Philippe Besset estime également que, avant de supprimer complètement la vignette, il est indispensable que toutes les officines françaises soient équipées de lecteurs Datamatrix. « Beaucoup l’ont déjà fait, indique-t-il. Mais le prochain avis aux fabricants et distributeurs doit également contenir une consigne d’équipement. » Surtout, le responsable syndical demande que la fin de la vignette coïncide avec l’entrée en vigueur de la nouvelle rémunération des pharmaciens. En effet, explique-t-il, celle-ci s’accompagnera obligatoirement d’une large modification des prix. Alors, afin d’éviter une gigantesque valse des vignettes, autant que ces deux changements s’effectuent en même temps. De toute façon, la date du 1er juillet lui semble optimiste. Si les pouvoirs publics maintenaient ce délai coûte que coûte, « il y aura des bugs en pagaille, augure Philippe Besset. De nombreuses pharmacies ne pourront pas lire les codes Datamatrix, ne pourront ni facturer, ni commander. On ne va pas mettre en place un système qui nuit à la santé publique ».
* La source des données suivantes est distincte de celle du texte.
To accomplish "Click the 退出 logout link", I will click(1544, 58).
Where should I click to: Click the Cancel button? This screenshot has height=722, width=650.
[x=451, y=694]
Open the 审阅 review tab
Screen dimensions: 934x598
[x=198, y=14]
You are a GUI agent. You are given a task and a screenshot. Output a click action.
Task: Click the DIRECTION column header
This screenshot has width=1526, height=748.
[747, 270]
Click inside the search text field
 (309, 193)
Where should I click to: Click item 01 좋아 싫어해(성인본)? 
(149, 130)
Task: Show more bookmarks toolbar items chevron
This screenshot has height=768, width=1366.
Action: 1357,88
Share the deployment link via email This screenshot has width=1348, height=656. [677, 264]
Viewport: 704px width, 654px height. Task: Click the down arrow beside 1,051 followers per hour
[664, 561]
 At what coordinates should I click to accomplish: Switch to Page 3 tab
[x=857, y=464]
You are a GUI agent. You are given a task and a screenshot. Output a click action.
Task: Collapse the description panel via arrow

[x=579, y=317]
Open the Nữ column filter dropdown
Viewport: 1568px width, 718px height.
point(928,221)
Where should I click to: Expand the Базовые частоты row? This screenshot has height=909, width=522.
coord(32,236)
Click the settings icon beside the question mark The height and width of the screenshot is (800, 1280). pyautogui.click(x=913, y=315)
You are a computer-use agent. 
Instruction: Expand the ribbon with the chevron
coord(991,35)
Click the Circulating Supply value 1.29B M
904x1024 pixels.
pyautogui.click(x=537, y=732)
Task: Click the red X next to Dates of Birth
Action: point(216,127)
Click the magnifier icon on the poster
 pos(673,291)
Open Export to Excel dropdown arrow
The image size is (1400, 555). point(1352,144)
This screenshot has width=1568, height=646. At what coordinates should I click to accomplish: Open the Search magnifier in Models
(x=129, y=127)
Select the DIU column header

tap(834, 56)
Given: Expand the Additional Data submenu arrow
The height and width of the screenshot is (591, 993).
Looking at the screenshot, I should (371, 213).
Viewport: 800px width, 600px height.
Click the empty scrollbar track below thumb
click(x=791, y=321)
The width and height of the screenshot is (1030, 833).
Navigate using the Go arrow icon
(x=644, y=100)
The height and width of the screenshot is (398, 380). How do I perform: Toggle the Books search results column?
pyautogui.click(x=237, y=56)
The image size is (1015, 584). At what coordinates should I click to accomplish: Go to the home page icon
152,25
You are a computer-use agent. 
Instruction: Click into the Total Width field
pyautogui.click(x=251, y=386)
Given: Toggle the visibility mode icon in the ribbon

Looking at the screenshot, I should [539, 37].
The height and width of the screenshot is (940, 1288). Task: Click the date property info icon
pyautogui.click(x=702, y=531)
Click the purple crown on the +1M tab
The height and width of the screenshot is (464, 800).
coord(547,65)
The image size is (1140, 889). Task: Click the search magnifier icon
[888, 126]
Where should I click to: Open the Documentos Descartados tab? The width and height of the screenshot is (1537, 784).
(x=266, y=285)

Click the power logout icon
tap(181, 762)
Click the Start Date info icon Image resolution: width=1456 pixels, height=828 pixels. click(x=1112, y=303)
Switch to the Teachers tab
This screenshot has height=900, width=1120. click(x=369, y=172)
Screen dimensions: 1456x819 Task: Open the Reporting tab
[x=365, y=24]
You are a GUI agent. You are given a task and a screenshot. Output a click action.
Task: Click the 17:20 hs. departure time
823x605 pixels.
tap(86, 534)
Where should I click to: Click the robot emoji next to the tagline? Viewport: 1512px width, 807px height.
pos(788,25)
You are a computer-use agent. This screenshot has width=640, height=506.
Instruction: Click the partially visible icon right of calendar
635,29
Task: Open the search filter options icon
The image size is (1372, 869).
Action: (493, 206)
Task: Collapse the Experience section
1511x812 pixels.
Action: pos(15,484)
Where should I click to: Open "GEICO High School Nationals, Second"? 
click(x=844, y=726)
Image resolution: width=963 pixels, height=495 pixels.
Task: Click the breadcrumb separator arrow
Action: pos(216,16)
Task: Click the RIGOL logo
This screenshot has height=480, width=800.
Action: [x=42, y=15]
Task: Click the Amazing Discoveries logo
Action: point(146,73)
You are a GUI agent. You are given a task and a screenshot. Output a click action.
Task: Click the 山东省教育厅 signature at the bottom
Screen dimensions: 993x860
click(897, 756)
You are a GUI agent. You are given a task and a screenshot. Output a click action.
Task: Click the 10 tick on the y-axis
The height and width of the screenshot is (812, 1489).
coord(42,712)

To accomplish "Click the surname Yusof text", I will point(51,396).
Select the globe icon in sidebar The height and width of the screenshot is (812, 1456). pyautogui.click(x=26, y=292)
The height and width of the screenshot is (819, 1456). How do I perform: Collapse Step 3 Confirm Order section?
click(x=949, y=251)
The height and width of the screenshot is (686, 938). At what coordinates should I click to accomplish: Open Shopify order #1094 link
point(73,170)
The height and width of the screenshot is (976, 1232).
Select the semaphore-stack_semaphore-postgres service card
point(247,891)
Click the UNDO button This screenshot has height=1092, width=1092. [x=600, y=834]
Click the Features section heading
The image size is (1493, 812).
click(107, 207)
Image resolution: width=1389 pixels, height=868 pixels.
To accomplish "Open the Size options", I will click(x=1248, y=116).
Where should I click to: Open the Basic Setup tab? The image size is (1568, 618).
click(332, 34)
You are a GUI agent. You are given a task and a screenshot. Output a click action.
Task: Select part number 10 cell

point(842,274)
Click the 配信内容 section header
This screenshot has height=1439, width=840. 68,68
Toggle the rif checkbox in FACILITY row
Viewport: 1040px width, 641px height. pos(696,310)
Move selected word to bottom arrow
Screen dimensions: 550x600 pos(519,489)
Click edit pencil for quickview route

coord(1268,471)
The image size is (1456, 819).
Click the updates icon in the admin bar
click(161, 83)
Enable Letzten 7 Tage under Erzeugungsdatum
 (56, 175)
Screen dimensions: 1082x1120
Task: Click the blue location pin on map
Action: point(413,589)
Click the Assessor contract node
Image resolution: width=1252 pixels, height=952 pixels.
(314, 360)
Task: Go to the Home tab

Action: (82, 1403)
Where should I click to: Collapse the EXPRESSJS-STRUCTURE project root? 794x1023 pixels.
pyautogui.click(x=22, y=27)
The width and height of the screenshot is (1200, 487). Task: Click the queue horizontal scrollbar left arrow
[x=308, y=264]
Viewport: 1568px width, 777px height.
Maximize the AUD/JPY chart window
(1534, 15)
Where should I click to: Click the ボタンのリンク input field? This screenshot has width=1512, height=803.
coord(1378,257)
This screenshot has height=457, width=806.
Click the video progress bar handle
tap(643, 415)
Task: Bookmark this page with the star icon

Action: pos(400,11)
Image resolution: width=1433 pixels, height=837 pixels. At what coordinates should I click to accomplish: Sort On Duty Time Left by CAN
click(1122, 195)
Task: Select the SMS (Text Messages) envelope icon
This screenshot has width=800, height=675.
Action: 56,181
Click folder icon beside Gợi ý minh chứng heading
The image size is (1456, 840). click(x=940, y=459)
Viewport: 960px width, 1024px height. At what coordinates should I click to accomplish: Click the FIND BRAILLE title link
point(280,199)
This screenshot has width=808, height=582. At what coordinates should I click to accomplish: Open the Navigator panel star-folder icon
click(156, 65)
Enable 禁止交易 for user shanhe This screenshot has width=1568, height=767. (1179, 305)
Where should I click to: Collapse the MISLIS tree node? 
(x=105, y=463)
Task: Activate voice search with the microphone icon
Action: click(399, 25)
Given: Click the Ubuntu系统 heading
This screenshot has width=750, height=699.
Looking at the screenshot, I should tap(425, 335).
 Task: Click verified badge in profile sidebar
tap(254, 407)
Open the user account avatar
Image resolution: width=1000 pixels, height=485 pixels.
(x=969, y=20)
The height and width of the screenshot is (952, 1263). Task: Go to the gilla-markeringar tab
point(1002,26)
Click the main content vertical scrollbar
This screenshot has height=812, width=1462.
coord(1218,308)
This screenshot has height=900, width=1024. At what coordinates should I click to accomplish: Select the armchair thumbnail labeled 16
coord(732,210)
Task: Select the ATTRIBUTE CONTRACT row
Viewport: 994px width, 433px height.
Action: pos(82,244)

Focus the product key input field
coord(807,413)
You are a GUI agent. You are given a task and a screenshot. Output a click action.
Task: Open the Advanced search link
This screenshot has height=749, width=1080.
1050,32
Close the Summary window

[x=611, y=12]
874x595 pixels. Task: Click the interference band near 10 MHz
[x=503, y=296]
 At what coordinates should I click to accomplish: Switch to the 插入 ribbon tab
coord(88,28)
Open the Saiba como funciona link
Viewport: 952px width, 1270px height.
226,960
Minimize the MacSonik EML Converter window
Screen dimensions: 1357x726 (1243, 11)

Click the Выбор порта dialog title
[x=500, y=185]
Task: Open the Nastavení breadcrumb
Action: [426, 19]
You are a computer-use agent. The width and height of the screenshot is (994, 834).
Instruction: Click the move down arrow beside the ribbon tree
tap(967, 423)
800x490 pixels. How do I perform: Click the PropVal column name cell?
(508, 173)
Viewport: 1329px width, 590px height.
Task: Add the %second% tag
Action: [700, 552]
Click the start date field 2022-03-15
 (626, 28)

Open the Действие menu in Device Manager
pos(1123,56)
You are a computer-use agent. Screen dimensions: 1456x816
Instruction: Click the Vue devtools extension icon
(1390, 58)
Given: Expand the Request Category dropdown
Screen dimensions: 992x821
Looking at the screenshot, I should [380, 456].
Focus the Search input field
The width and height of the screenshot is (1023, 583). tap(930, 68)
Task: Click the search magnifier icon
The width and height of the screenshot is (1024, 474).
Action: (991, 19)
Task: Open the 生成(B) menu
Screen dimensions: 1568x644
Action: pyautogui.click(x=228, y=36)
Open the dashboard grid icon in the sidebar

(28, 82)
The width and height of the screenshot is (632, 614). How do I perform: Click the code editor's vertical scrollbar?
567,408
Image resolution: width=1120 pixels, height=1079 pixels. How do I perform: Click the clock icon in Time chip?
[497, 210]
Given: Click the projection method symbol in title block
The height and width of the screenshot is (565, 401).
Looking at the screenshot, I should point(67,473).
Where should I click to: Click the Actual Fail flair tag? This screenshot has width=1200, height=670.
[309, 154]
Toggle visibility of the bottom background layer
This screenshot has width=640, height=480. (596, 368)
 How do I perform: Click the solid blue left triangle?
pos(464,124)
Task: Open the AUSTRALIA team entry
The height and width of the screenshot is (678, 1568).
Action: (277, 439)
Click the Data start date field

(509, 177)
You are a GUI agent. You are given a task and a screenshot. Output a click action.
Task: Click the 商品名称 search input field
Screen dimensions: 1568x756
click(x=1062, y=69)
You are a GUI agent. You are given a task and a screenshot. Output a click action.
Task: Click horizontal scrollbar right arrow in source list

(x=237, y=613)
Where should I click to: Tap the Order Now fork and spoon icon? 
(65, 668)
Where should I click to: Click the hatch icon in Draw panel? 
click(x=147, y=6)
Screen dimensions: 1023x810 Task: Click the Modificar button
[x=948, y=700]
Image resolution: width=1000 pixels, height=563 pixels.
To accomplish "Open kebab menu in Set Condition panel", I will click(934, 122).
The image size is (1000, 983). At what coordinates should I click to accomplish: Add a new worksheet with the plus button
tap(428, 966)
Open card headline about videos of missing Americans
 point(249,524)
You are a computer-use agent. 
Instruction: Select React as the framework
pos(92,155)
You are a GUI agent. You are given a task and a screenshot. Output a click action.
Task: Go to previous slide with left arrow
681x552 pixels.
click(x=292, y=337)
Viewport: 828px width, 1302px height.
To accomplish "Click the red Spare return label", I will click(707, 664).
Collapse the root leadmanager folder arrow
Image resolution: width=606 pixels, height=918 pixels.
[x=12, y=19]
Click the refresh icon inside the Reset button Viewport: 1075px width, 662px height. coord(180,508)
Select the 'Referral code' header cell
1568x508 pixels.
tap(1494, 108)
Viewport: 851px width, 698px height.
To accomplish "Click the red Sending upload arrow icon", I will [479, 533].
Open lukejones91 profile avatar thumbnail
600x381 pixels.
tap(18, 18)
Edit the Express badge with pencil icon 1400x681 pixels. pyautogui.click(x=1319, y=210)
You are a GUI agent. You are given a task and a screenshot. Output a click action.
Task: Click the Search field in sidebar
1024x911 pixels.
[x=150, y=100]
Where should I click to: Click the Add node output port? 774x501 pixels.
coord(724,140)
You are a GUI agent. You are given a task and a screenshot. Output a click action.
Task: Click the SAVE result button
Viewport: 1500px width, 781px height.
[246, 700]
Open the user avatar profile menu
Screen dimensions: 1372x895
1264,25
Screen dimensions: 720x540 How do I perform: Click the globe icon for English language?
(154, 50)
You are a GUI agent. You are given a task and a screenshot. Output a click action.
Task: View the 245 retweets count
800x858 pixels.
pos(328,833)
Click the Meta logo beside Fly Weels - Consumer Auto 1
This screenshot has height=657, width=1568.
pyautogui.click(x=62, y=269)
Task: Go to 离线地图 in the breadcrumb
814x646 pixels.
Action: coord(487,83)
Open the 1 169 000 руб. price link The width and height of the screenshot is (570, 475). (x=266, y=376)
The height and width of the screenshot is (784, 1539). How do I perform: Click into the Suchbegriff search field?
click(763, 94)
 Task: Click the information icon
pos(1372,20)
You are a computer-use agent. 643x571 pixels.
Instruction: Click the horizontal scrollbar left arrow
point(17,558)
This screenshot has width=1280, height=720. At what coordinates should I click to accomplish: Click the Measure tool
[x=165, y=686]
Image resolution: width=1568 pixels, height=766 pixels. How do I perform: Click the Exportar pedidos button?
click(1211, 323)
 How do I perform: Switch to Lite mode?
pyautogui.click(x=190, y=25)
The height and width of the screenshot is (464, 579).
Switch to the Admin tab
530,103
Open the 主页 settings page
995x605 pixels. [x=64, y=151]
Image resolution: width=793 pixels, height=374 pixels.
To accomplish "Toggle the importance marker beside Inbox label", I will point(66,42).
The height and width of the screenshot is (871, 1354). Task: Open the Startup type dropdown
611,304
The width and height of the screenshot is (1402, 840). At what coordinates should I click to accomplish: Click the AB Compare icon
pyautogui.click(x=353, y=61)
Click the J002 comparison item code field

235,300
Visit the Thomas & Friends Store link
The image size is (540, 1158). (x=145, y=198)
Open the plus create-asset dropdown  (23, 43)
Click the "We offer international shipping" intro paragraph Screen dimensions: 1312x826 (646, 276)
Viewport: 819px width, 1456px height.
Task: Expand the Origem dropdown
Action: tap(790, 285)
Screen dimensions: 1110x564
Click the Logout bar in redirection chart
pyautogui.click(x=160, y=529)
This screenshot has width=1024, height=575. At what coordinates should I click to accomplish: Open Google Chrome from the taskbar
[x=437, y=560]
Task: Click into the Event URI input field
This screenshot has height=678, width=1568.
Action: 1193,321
Et puis, des questions restent encore sans réponse : comment procéder en cas de panne informatique si le prix et le taux de remboursement ne sont plus visibles ? Comment un patient qui refuse un générique fait-il pour se faire rembourser s’il ne peut plus coller de vignette ? Se passer des petits autocollants colorés ne sera peut-être pas aussi simple qu’on le pense.